You try to make the RHS equal to zero.

cos(-pi/2) = 0

So take the cosines of both sides of your original equation.

Let A = arcsin(x/3)

And B = 2arctan[sqrt{(x+3)/(x-3)}]

So your original equation is in the form

A -B = -pi/2

Take the cosines of both sides,

cos(A-B) = 0

cosAcosB +sinAsinB = 0 ------------***

A = arcsin(x/3)

So,

sinA = x/3 ----------------(i)

cosA = sqrt(9 -x^2) /3 ------(ii)

B = 2arctan[sqrt{(x+3)/(x-3)}]

So,

sinB = 2sin(arctan[sqrt{(x+3)/(x-3)}]) * cos(arctan[sqrt{(x+3)/(x-3)}])

sinB = sqrt(9-x^2) /18 -------------------------(iii)

cosB = cos^2(arctan[sqrt{(x+3)/(x-3)}]) -sin^2(arctan[sqrt{(x+3)/(x-3)}])

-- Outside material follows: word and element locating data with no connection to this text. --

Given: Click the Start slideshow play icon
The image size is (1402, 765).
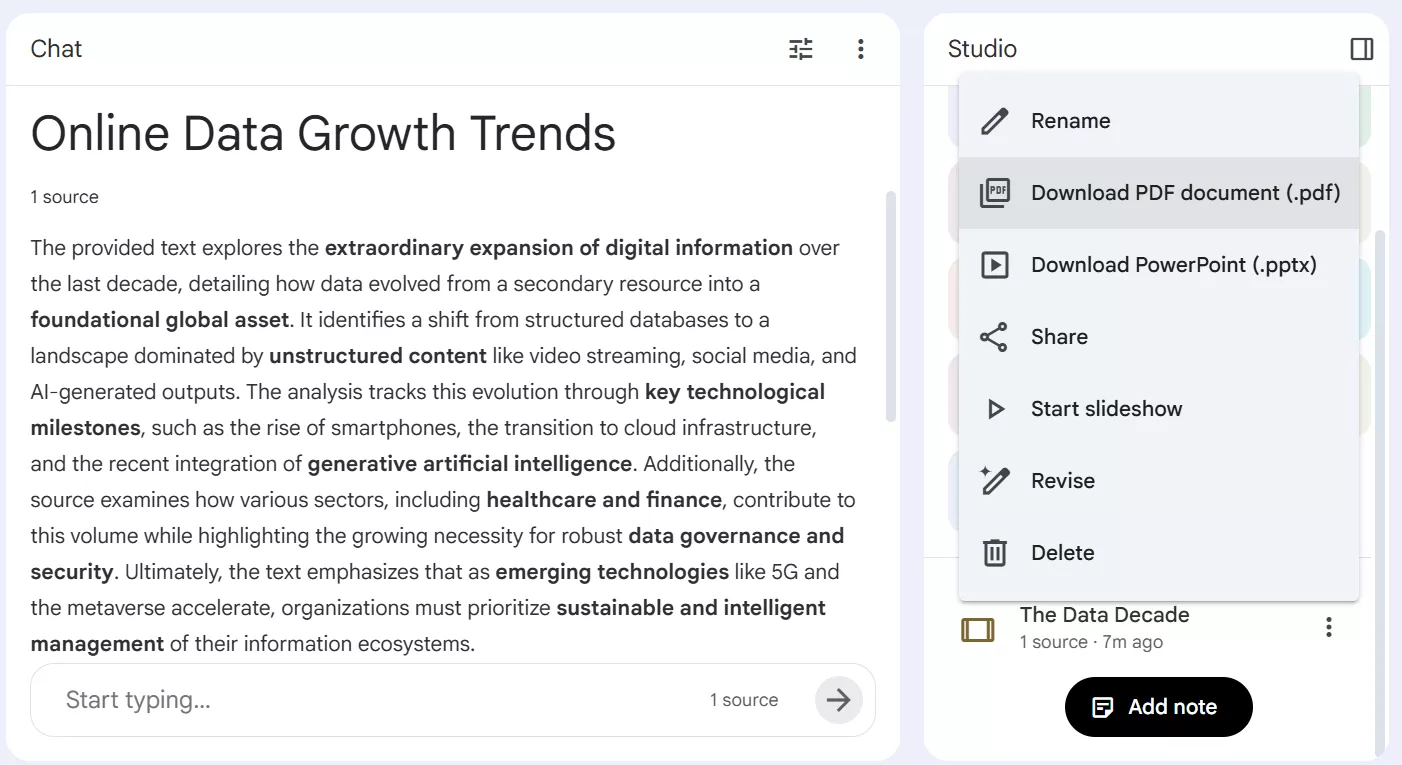Looking at the screenshot, I should pos(994,409).
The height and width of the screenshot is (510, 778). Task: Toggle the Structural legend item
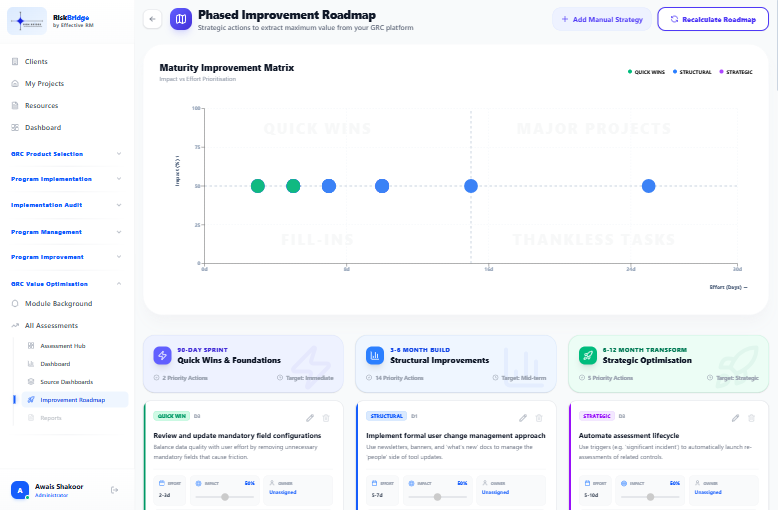point(692,72)
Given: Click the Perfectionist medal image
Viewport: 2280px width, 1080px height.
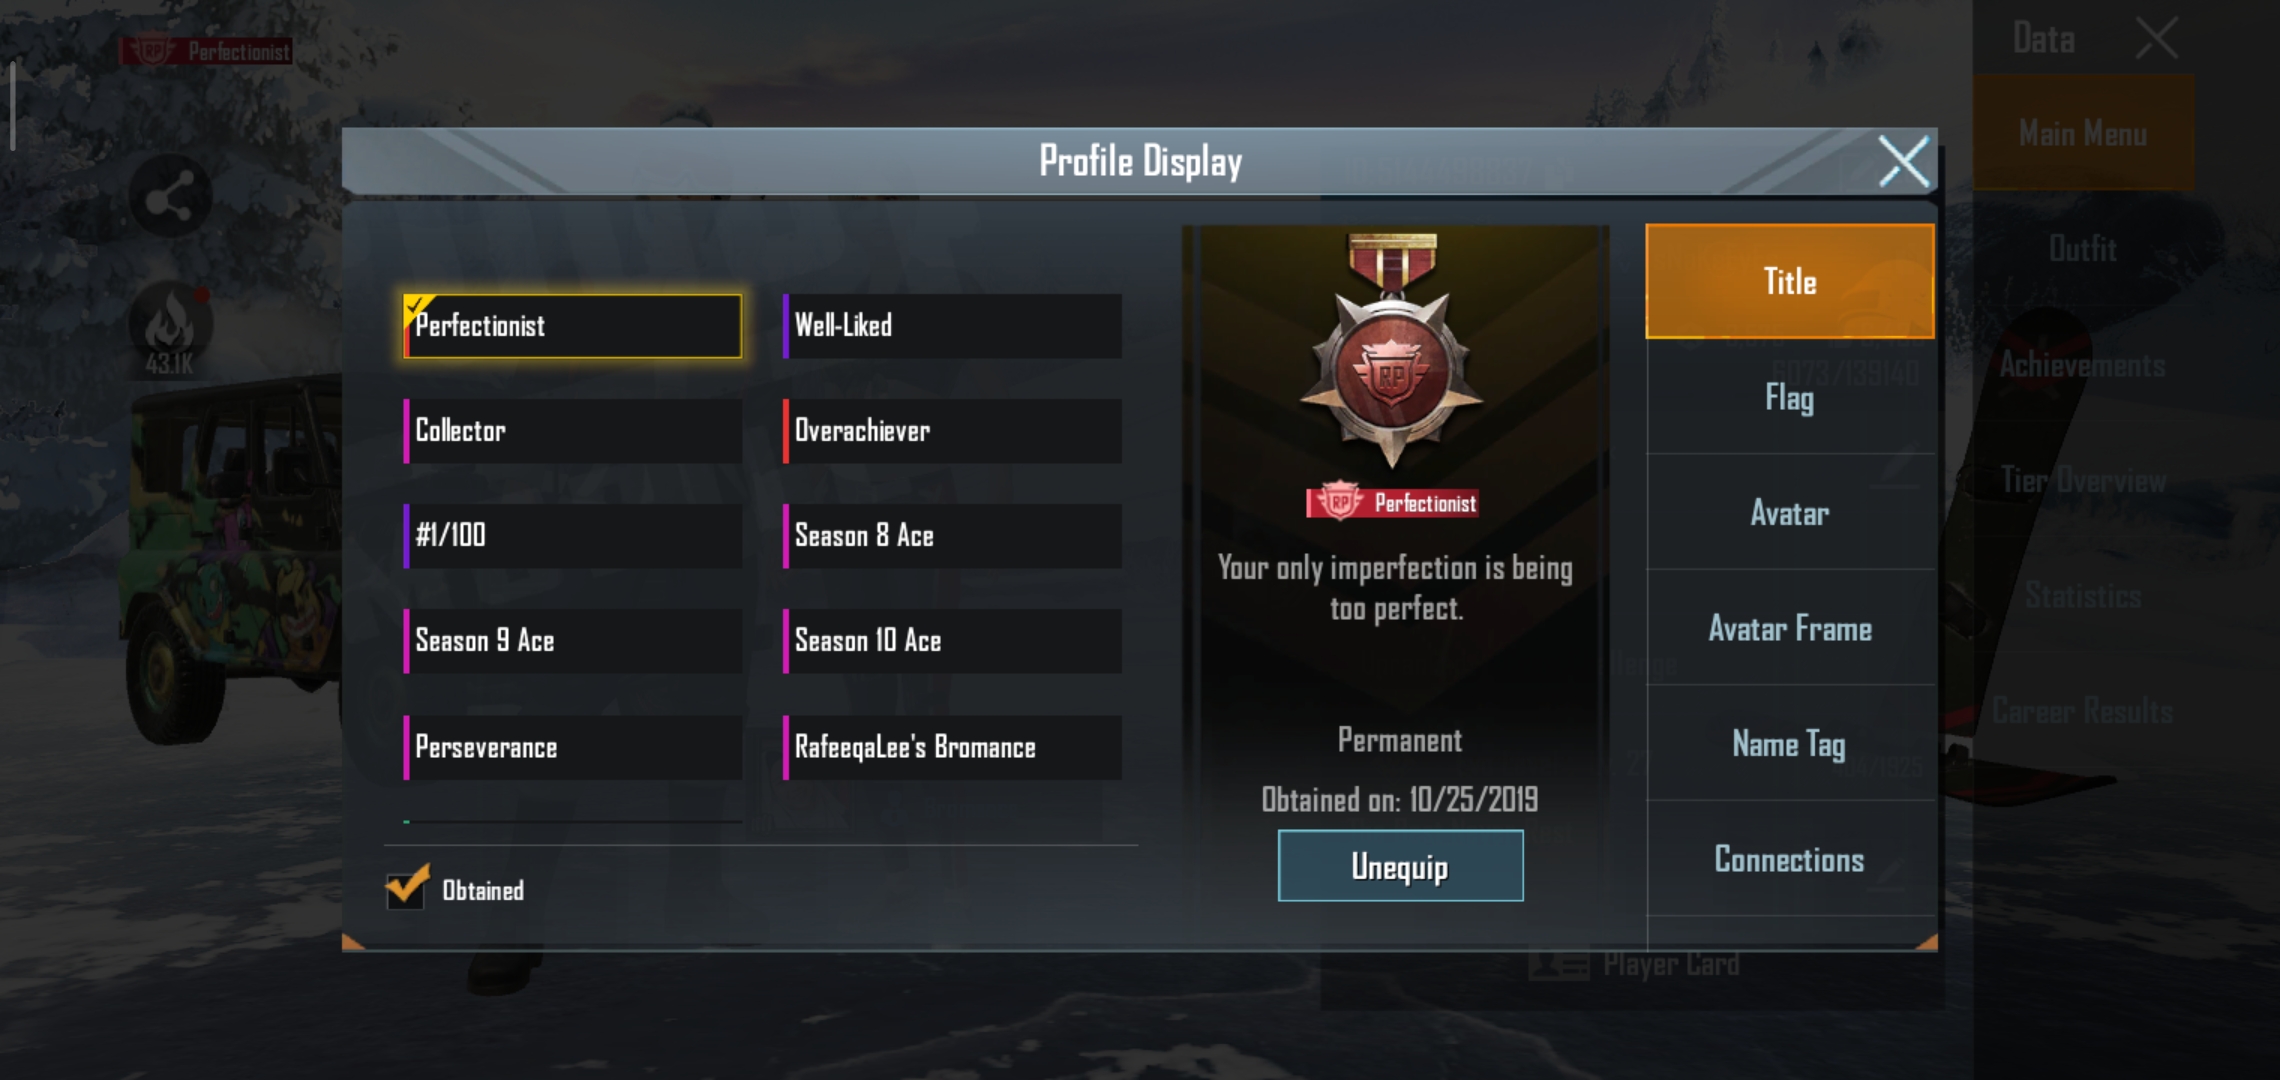Looking at the screenshot, I should coord(1392,351).
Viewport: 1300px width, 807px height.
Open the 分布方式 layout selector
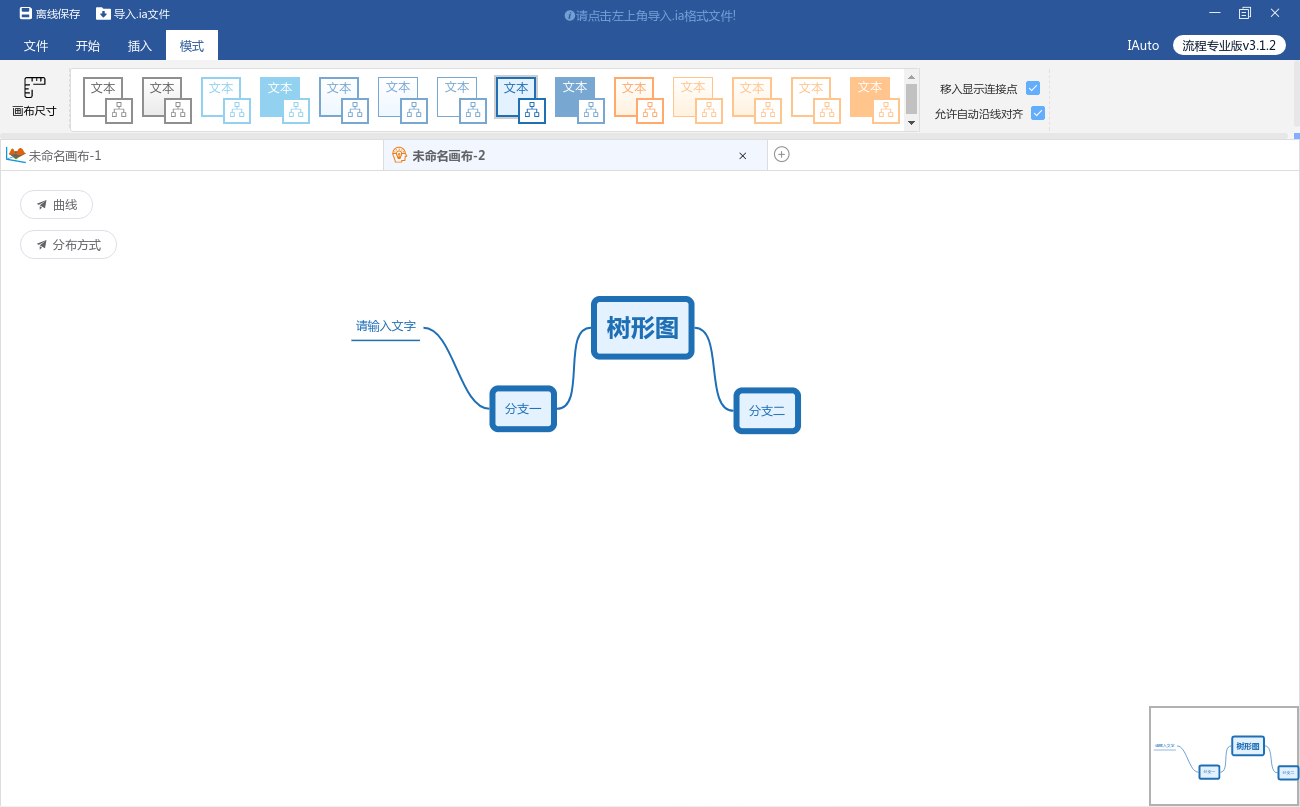click(69, 245)
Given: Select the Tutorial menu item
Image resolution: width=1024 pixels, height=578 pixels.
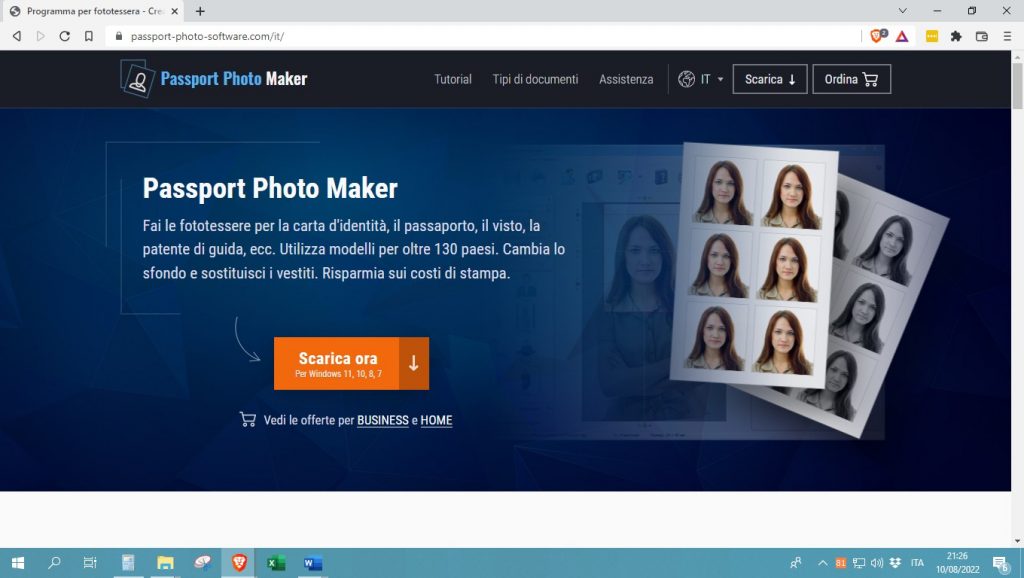Looking at the screenshot, I should click(452, 79).
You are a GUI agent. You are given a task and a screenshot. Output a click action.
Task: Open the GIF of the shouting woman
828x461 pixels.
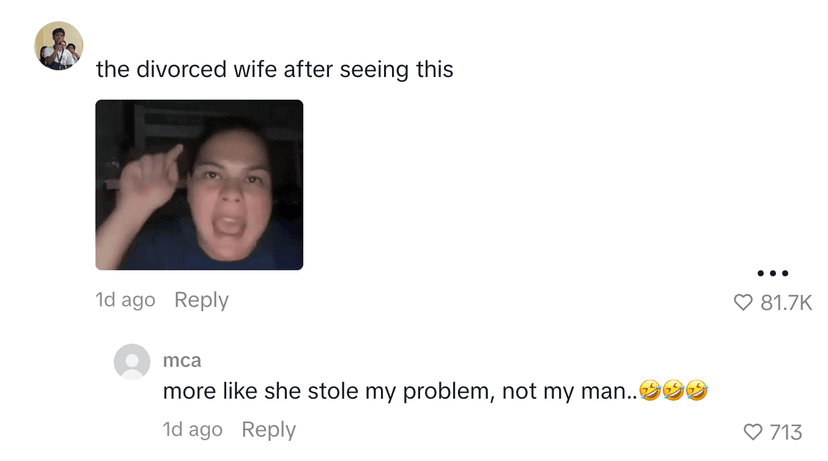[x=199, y=185]
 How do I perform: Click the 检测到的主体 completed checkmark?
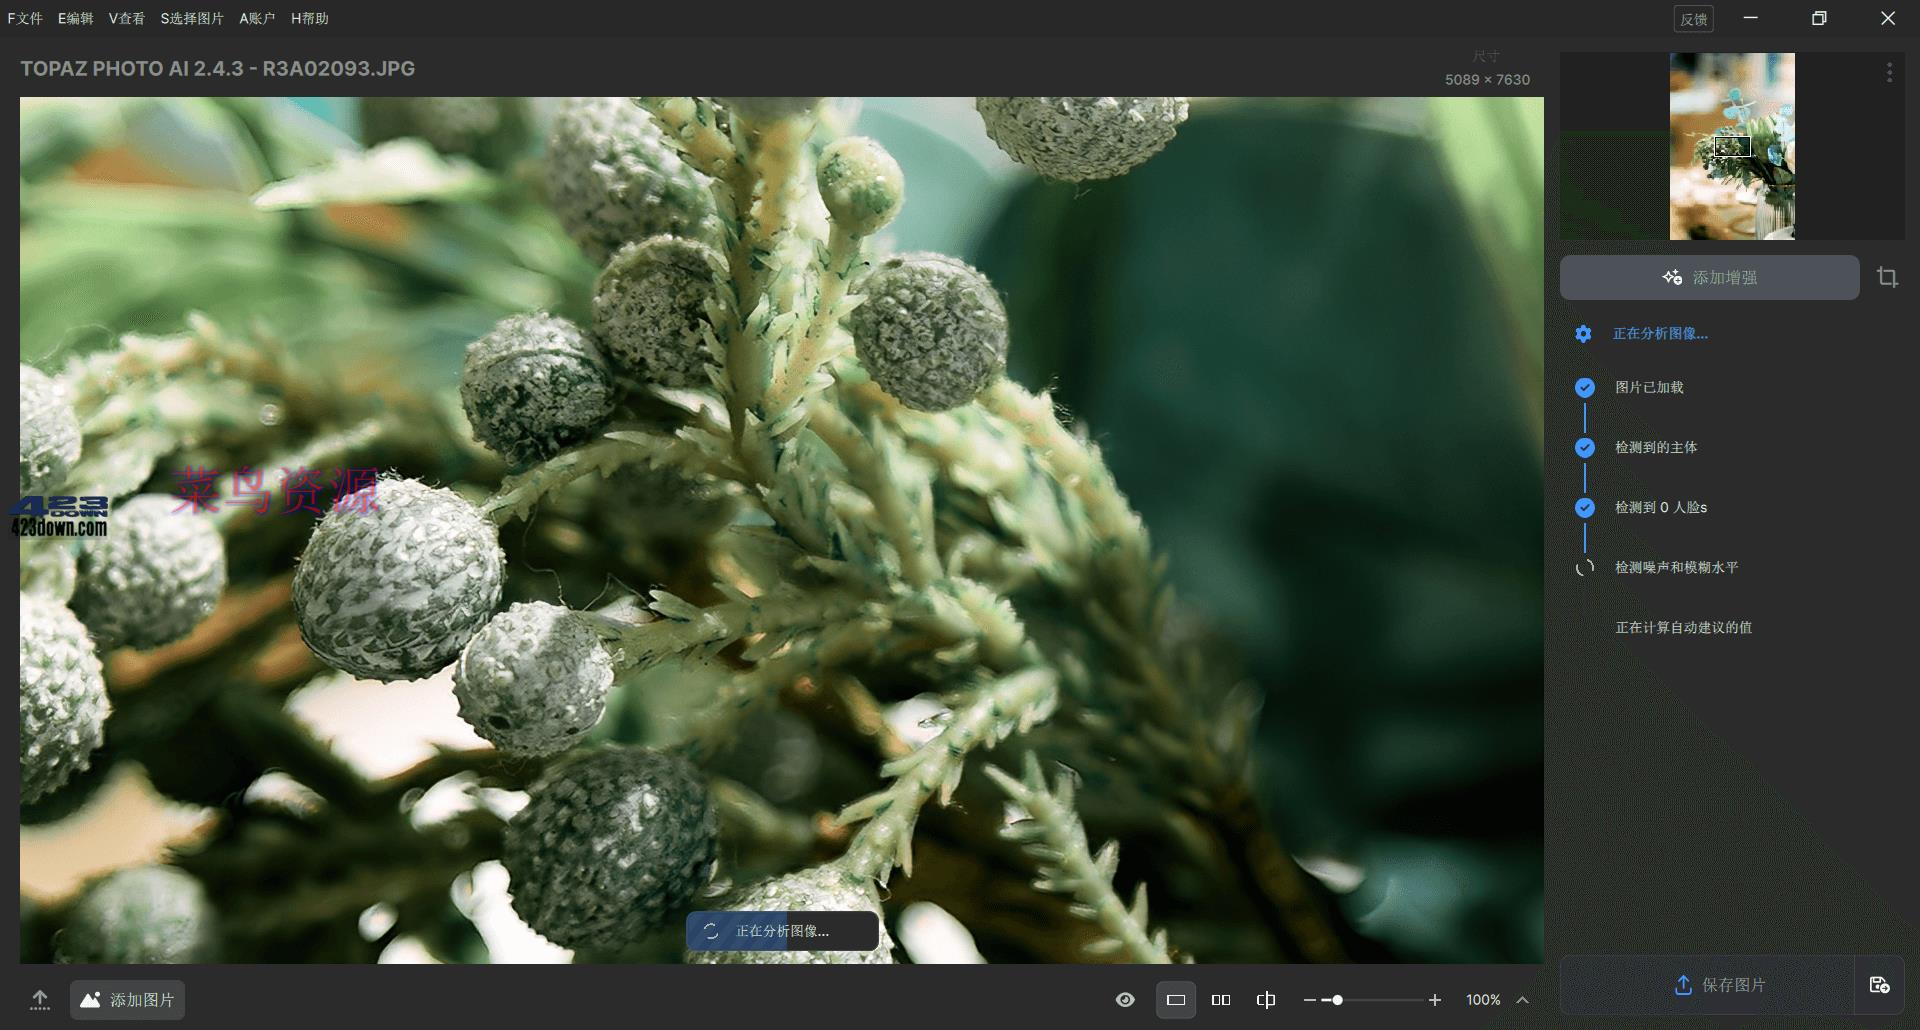(x=1585, y=447)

cosB = -x/18 ----------------------------(iv)

Hence,

cosAcosB +sinAsinB = 0 ------------***

[(sqrt(9 -x^2) /3)*(-x/18)] +[(x/3)*(sqrt(9 -x^2) /18)] =? 0

[-x*sqrt(9 -x^2) /54] +[x*sqrt(9 -x^2) /54 =? 0

0 =? 0

Yes.

Therefore, your original equation is proven.